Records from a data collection
________

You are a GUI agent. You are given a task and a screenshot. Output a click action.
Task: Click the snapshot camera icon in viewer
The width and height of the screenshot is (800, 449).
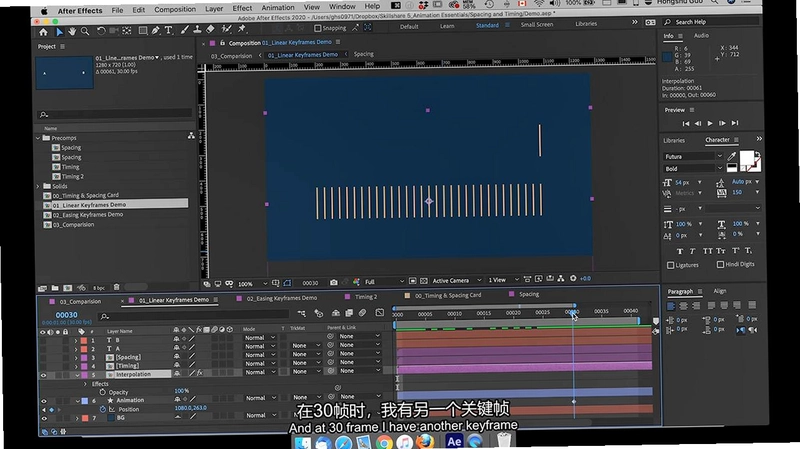click(333, 282)

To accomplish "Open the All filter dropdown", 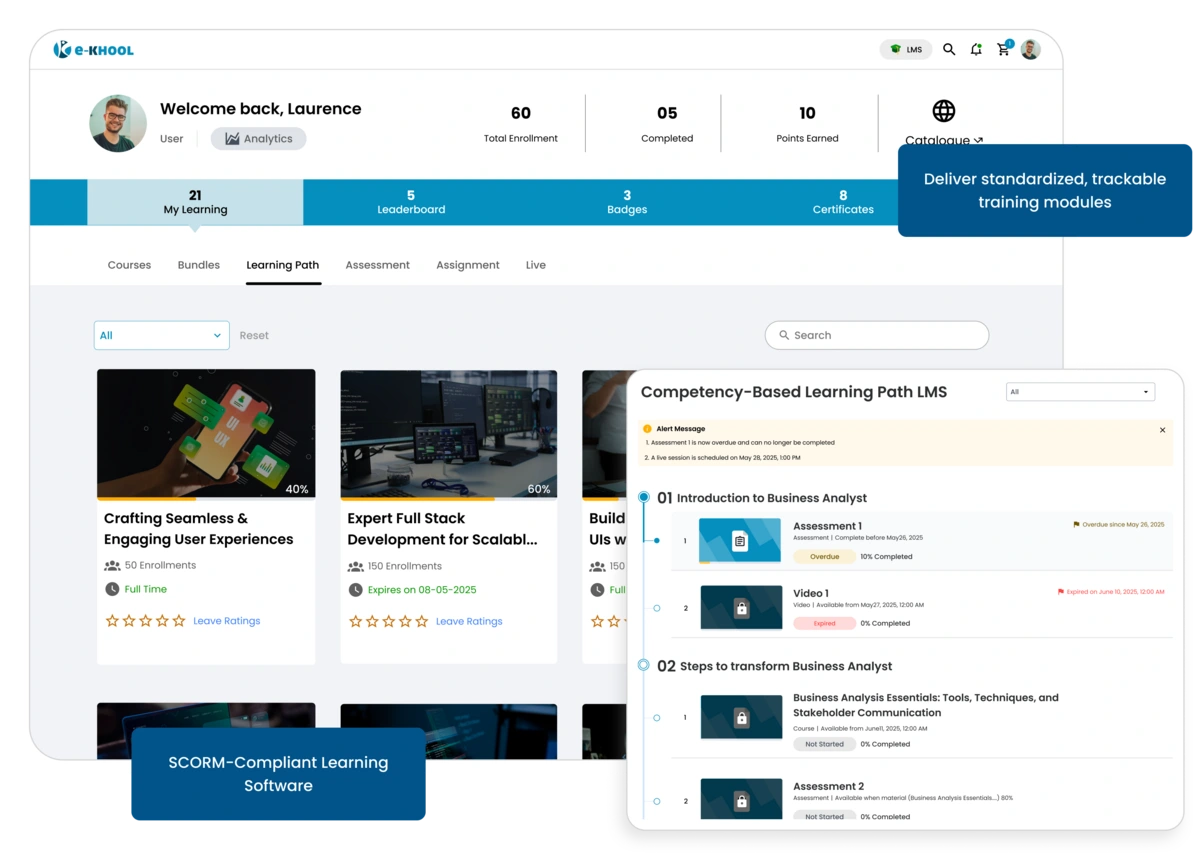I will click(x=160, y=335).
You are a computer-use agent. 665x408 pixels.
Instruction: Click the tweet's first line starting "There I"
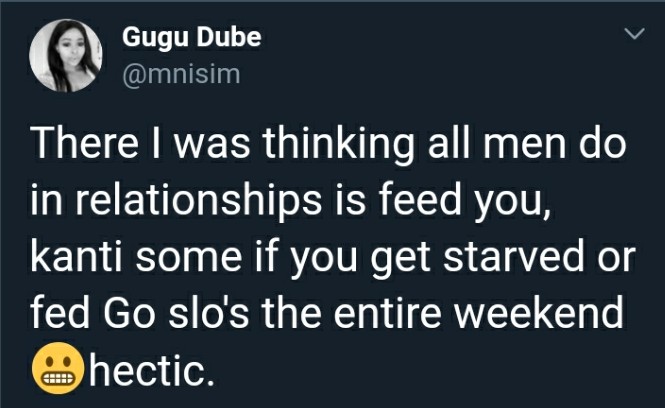coord(328,143)
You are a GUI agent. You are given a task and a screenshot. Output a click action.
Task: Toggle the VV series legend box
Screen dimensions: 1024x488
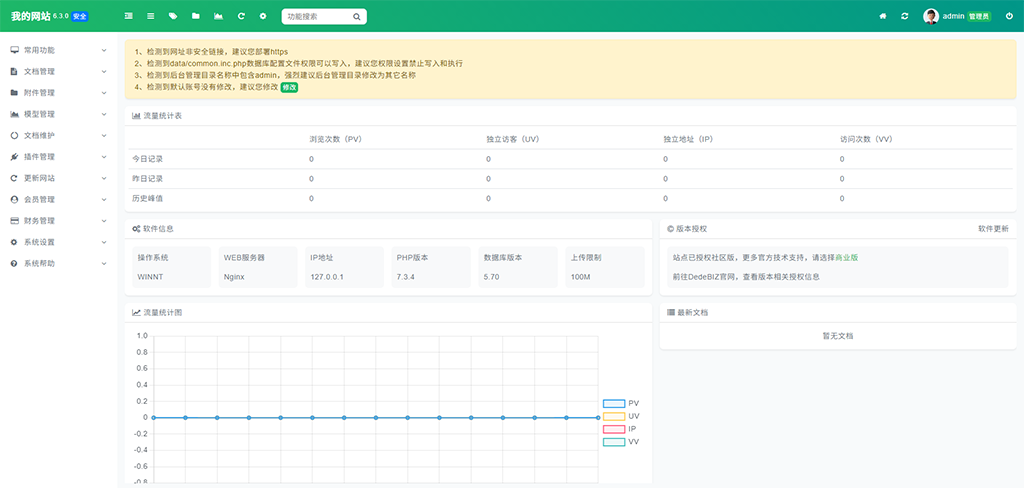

________

## WHAT TO DO
Pictures stay out. Return exactly the lines from the one with "Instruction: Click the" through the last line of the data.

## RESPONSE TO THIS EXERCISE
Instruction: Click the tweet's first line starting "There I"
coord(328,143)
You are a GUI agent. You are given a task and a screenshot. Output a click action.
Task: Toggle the VV series legend box
Screen dimensions: 1024x488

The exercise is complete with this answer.